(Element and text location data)

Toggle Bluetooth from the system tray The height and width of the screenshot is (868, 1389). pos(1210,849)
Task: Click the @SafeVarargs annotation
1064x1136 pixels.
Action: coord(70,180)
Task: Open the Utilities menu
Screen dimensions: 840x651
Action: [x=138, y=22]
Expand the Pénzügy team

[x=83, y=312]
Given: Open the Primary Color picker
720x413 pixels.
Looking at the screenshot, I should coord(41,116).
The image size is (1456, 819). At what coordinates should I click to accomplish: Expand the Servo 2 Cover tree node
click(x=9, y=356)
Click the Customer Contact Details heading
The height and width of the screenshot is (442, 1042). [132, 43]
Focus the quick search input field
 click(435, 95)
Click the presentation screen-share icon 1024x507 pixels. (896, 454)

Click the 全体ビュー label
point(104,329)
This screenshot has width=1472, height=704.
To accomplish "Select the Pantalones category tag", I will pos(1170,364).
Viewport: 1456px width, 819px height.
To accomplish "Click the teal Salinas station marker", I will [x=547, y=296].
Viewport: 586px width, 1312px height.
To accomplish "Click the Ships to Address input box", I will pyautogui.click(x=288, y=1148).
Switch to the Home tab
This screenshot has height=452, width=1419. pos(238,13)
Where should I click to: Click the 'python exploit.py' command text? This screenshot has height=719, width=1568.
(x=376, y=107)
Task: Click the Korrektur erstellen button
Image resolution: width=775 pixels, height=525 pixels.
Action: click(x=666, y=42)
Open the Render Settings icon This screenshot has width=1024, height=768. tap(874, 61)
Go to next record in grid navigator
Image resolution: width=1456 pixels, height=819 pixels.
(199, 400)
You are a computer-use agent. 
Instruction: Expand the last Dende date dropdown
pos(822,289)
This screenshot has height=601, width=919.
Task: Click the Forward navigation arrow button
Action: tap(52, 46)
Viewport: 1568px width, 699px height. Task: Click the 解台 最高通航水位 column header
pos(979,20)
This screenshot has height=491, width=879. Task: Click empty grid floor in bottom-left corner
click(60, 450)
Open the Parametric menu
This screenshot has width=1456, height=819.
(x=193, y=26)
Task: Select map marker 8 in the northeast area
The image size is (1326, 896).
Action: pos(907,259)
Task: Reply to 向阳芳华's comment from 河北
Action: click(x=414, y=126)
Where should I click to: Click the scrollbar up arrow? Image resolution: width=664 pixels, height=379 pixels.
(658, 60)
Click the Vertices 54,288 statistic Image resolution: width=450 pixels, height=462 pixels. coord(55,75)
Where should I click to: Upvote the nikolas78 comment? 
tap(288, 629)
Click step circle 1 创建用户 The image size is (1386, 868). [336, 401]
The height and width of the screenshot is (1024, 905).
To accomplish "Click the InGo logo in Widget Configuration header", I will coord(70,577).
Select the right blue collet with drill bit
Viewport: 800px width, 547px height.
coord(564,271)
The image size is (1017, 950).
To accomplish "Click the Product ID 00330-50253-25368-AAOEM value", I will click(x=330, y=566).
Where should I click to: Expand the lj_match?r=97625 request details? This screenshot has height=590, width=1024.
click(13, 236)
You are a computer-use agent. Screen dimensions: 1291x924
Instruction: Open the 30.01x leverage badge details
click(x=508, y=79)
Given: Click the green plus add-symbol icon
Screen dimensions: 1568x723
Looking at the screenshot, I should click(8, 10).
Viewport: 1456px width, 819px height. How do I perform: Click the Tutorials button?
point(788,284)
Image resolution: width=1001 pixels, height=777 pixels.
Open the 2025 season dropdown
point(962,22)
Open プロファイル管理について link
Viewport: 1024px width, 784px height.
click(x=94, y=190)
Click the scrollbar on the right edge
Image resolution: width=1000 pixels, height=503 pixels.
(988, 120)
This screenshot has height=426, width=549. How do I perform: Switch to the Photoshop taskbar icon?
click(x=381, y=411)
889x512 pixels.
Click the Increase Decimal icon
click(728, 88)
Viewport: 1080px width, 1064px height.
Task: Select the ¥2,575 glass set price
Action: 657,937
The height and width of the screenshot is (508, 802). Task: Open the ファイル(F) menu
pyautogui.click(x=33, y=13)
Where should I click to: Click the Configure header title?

[Request]: Change every occurrence of "Expand" in the data above to "Unfold", and write out all of the data again with nothing else altered.

[Finished answer]:
Toggle Bluetooth from the system tray The height and width of the screenshot is (868, 1389). pos(1210,849)
Task: Click the @SafeVarargs annotation
1064x1136 pixels.
Action: coord(70,180)
Task: Open the Utilities menu
Screen dimensions: 840x651
Action: [x=138, y=22]
Unfold the Pénzügy team

[x=83, y=312]
Given: Open the Primary Color picker
720x413 pixels.
Looking at the screenshot, I should coord(41,116).
The image size is (1456, 819). At what coordinates should I click to accomplish: Unfold the Servo 2 Cover tree node
click(x=9, y=356)
Click the Customer Contact Details heading
The height and width of the screenshot is (442, 1042). [132, 43]
Focus the quick search input field
 click(435, 95)
Click the presentation screen-share icon 1024x507 pixels. (896, 454)

Click the 全体ビュー label
point(104,329)
This screenshot has width=1472, height=704.
To accomplish "Select the Pantalones category tag", I will pos(1170,364).
Viewport: 1456px width, 819px height.
To accomplish "Click the teal Salinas station marker", I will [x=547, y=296].
Viewport: 586px width, 1312px height.
To accomplish "Click the Ships to Address input box", I will pyautogui.click(x=288, y=1148).
Switch to the Home tab
This screenshot has height=452, width=1419. pos(238,13)
Where should I click to: Click the 'python exploit.py' command text? This screenshot has height=719, width=1568.
(x=376, y=107)
Task: Click the Korrektur erstellen button
Image resolution: width=775 pixels, height=525 pixels.
Action: click(x=666, y=42)
Open the Render Settings icon This screenshot has width=1024, height=768. tap(874, 61)
Go to next record in grid navigator
Image resolution: width=1456 pixels, height=819 pixels.
(199, 400)
You are a computer-use agent. 
Instruction: Unfold the last Dende date dropdown
pos(822,289)
This screenshot has height=601, width=919.
Task: Click the Forward navigation arrow button
Action: tap(52, 46)
Viewport: 1568px width, 699px height. Task: Click the 解台 最高通航水位 column header
pos(979,20)
This screenshot has height=491, width=879. Task: Click empty grid floor in bottom-left corner
click(60, 450)
Open the Parametric menu
This screenshot has width=1456, height=819.
(x=193, y=26)
Task: Select map marker 8 in the northeast area
The image size is (1326, 896).
Action: pos(907,259)
Task: Reply to 向阳芳华's comment from 河北
Action: click(x=414, y=126)
Where should I click to: Click the scrollbar up arrow? Image resolution: width=664 pixels, height=379 pixels.
(658, 60)
Click the Vertices 54,288 statistic Image resolution: width=450 pixels, height=462 pixels. coord(55,75)
Where should I click to: Upvote the nikolas78 comment? 
tap(288, 629)
Click step circle 1 创建用户 The image size is (1386, 868). [336, 401]
The height and width of the screenshot is (1024, 905).
To accomplish "Click the InGo logo in Widget Configuration header", I will coord(70,577).
Select the right blue collet with drill bit
Viewport: 800px width, 547px height.
coord(564,271)
The image size is (1017, 950).
To accomplish "Click the Product ID 00330-50253-25368-AAOEM value", I will click(x=330, y=566).
Where should I click to: Unfold the lj_match?r=97625 request details? This screenshot has height=590, width=1024.
click(13, 236)
You are a computer-use agent. Screen dimensions: 1291x924
Instruction: Open the 30.01x leverage badge details
click(x=508, y=79)
Given: Click the green plus add-symbol icon
Screen dimensions: 1568x723
Looking at the screenshot, I should click(8, 10).
Viewport: 1456px width, 819px height. How do I perform: Click the Tutorials button?
point(788,284)
Image resolution: width=1001 pixels, height=777 pixels.
Open the 2025 season dropdown
point(962,22)
Open プロファイル管理について link
Viewport: 1024px width, 784px height.
click(x=94, y=190)
Click the scrollbar on the right edge
Image resolution: width=1000 pixels, height=503 pixels.
(988, 120)
This screenshot has height=426, width=549. How do I perform: Switch to the Photoshop taskbar icon?
click(x=381, y=411)
889x512 pixels.
Click the Increase Decimal icon
click(728, 88)
Viewport: 1080px width, 1064px height.
Task: Select the ¥2,575 glass set price
Action: 657,937
The height and width of the screenshot is (508, 802). Task: Open the ファイル(F) menu
pyautogui.click(x=33, y=13)
Where should I click to: Click the Configure header title?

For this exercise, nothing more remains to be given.